O diretor-geral da Agência Internacional de Energia Atômica (AIEA), Yukia Amano, propôs a adoção de um sistema internacional de fiscalização de reatores no mundo todo, o que poderia contribuir para que não se repita uma crise como a de Fukushima, no Japão. A ideia, no entanto, deve enfrentar resistência por parte de países preocupados com ingerências externas.
O diretor-geral da Agência Internacional de Energia Atômica (AIEA), Yukia Amano, propôs a adoção de um sistema internacional de fiscalização de reatores no mundo todo, o que poderia contribuir para que não se repita uma crise como a de Fukushima (Japão).
A ideia, no entanto, deve enfrentar resistência por parte de países preocupados com ingerências externas.
– A confiança pública na segurança da energia nuclear foi seriamente abalada –, disse Amano.
– É imperativo que as medidas de segurança mais estritas sejam implementadas em todos os lugares. Países com energia nuclear deveriam concordar com avaliações sistemáticas e periódicas por parte de seus pares na AIEA.
Amano exortou os países a efetuarem avaliações de risco em suas usinas atômicas no prazo de 18 meses. Ele disse que 10% dos 440 reatores do mundo podem ser verificados de forma aleatória durante um período de três anos, e sugeriu que as empresas de energia deveriam ajudar a pagar a conta.
Ele disse que continuaria cabendo aos governos nacionais a responsabilidade principal de avaliar se os seus reatores poderiam suportar vários cenários de crise. Mas ele também deixou claro que deseja um papel maior para a AIEA.
Suas propostas - que visam a garantir que as usinas nucleares possam resistir a eventos extremos, como o terremoto e tsunami que danificaram Fukushima - devem causar polêmica junto a governos que desejam manter a questão de segurança rigidamente no âmbito nacional.
A crise do Japão levou a uma revisão global da política energética. A Alemanha decidiu fechar todos os seus reatores até 2022, e os italianos votaram por proibir a energia atômica nas próximas décadas.
A Rússia quer tornar obrigatórios os padrões de segurança da AIEA, enquanto a França também defende medidas globais mais rígidas. Mas muitos outros países estão céticos, destacando o papel das autoridades nacionais.

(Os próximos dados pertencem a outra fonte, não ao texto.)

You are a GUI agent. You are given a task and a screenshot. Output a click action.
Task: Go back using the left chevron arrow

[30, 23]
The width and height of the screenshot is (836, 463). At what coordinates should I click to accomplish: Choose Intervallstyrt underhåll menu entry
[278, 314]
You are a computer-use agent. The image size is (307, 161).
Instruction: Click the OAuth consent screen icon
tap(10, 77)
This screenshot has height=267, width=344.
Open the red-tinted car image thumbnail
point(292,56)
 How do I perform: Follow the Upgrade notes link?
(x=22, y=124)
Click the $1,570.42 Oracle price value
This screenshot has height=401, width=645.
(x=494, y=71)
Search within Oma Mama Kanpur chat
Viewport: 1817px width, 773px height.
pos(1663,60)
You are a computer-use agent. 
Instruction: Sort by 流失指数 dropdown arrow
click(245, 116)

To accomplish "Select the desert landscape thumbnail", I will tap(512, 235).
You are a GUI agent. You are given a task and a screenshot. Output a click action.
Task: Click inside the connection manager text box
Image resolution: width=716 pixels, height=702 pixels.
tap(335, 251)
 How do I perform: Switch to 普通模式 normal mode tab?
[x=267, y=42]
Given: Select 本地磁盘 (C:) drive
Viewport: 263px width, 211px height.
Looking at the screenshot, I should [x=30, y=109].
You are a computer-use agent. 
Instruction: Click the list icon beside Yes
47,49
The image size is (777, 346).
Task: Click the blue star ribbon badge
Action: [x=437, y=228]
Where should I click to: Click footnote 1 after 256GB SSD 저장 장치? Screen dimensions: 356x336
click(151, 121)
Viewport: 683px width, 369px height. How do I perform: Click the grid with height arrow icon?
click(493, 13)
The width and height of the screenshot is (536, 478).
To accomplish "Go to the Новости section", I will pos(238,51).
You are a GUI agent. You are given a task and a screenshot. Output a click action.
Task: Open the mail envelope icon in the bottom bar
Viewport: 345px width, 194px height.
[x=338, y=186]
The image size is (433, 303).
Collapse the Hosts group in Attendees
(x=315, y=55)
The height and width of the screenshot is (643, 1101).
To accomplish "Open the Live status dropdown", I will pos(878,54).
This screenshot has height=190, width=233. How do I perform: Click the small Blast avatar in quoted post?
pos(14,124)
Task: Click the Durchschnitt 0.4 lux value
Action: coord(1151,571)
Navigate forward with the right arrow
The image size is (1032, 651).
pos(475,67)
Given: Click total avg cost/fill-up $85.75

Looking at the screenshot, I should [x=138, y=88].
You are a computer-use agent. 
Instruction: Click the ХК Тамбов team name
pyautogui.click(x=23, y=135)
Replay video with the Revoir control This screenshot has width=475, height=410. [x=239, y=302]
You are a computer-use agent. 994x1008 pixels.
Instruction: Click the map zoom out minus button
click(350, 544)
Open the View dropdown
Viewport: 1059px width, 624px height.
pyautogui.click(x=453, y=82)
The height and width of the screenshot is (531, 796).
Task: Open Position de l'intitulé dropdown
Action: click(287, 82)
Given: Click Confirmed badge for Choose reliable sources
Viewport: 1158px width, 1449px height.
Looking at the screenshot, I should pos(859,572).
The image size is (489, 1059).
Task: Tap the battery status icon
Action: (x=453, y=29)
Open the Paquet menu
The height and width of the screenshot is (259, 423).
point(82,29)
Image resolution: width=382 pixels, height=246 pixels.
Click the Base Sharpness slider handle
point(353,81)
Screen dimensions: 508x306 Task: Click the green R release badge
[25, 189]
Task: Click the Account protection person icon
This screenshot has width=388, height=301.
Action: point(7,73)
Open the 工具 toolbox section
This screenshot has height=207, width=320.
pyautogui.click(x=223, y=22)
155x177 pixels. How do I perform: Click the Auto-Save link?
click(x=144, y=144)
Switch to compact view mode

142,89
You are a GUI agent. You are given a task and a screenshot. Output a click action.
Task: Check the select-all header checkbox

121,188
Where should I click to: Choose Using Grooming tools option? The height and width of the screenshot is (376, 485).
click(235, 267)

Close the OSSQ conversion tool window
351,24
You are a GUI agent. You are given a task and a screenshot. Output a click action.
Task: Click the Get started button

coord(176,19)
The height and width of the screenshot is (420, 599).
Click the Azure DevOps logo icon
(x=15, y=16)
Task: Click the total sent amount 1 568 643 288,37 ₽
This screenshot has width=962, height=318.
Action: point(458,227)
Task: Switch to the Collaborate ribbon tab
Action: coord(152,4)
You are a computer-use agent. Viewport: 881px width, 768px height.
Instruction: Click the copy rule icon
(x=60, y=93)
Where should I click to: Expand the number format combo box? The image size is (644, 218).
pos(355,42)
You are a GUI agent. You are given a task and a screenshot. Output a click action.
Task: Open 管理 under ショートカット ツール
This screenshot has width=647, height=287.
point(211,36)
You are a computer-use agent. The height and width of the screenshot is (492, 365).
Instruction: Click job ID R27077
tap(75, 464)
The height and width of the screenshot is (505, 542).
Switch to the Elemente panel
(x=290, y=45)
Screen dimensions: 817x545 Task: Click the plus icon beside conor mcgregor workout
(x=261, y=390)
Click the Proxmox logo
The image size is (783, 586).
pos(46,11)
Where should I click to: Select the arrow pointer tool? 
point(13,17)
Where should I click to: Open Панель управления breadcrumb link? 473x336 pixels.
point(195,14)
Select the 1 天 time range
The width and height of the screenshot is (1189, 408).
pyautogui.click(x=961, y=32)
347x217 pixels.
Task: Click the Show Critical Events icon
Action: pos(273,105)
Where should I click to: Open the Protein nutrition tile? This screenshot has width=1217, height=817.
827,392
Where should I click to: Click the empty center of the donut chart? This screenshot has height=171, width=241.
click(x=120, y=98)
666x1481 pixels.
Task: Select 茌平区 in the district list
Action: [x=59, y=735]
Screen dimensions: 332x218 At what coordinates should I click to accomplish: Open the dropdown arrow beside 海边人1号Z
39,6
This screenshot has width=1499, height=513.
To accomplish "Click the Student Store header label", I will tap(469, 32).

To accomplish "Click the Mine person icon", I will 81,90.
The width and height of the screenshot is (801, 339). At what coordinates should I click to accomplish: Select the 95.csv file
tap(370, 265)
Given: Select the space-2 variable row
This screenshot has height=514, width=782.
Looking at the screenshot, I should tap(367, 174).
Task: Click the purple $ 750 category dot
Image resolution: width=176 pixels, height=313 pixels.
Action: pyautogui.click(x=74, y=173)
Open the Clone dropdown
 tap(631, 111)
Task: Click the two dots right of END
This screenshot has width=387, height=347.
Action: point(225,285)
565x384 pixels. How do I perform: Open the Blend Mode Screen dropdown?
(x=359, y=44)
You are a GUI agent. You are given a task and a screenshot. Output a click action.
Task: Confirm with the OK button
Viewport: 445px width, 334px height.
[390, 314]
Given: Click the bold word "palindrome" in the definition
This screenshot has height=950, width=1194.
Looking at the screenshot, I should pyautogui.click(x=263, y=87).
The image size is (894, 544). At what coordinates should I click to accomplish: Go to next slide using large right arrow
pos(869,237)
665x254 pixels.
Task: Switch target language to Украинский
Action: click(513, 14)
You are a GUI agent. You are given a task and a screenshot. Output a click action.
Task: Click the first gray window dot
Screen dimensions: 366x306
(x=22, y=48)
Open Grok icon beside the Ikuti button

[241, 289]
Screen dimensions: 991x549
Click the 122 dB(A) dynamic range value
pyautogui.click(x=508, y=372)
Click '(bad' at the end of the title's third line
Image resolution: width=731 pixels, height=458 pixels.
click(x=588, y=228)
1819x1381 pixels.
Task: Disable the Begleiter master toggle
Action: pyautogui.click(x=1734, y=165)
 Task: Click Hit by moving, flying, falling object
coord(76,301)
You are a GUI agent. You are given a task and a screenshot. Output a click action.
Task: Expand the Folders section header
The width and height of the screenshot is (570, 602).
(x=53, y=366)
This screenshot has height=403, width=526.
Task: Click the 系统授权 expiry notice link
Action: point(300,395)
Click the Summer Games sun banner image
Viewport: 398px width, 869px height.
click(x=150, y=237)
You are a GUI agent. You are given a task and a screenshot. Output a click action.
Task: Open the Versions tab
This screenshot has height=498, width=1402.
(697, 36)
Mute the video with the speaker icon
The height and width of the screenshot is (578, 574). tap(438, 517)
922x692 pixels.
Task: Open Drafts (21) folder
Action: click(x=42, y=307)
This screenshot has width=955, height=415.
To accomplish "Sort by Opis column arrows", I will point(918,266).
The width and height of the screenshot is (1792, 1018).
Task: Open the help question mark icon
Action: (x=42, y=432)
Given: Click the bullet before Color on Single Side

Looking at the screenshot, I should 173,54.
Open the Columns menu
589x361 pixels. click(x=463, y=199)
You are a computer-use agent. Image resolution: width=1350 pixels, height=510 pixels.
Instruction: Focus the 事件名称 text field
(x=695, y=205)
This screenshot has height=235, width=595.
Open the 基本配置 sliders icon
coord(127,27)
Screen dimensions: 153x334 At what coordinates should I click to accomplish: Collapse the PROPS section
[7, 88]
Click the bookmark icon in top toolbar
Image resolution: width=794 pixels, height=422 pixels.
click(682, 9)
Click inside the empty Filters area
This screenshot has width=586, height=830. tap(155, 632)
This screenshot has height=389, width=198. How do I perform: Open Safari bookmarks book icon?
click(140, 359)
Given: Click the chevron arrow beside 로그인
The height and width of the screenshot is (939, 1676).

Atualmente não existem normas internacionais obrigatórias de segurança nuclear - apenas recomendações da AIEA, por cuja execução as autoridades reguladoras nacionais são responsáveis. A agência da ONU realiza missões de avaliação, mas apenas a convite de um Estado membro.
Amano não deu detalhes de como as avaliações internacionais seriam realizadas. Normalmente, os especialistas falam em "testes de estresse", com simulações teóricas e práticas de como os sistemas de uma usina responderiam a várias situações extremas, tais como terremotos.